Since I had just woke up (I always fall asleep at high altitudes) I thought I might have kicked the fuel lever so I checked that. Then my husband realized he had left the carb heat on when he powered back up, but changing that didn't restore the engine. In the meantime the air traffic controller is getting angry with our failure to respond to his instructions to take a different heading. (sarcasm, as if controlling the aircraft came second to responding to him).
I kept telling my husband to respond to the ATC and at least tell him we were having a problem. So, finally, he radio'd the ATC and told him our engine was backfiring. Immediately, and I mean immediately, the ATC changed his attitude, and asked if we could make the runway. When we said yes, the ATC, cleared the active pattern, and asked the pilot who was on the runway if he could immediately move (which he did).

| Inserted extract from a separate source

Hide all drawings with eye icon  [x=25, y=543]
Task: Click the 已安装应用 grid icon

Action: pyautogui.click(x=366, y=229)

Then we were cleared for immediate landing. Backwards. My husband wanted to follow the pattern around to land correctly. Me?, I wanted to be on the ground. Safely. I said, "do not go around. Land this plane". So we turned towards the runway and the ATC radio'd in and asked "how many souls on board?". Later I learned what that meant.
Then I realized we were actually too high to land on the numbers. So my husband said, "if you won't let me go around, then I must do something that will scare you, but you will have to trust me otherwise we will over shoot the runway and they WILL be looking for "2 souls"". So he did a slip manuever which turns the plane sideways and then straight again and the plane drops like a rock. We landed safely on the runway, although way past the numbers, and when I jumped out of the plane, I really, really kissed the ground.
Come to find out, when we powered back up when leaving the pattern as the ATC instructed us, we "sucked a valve".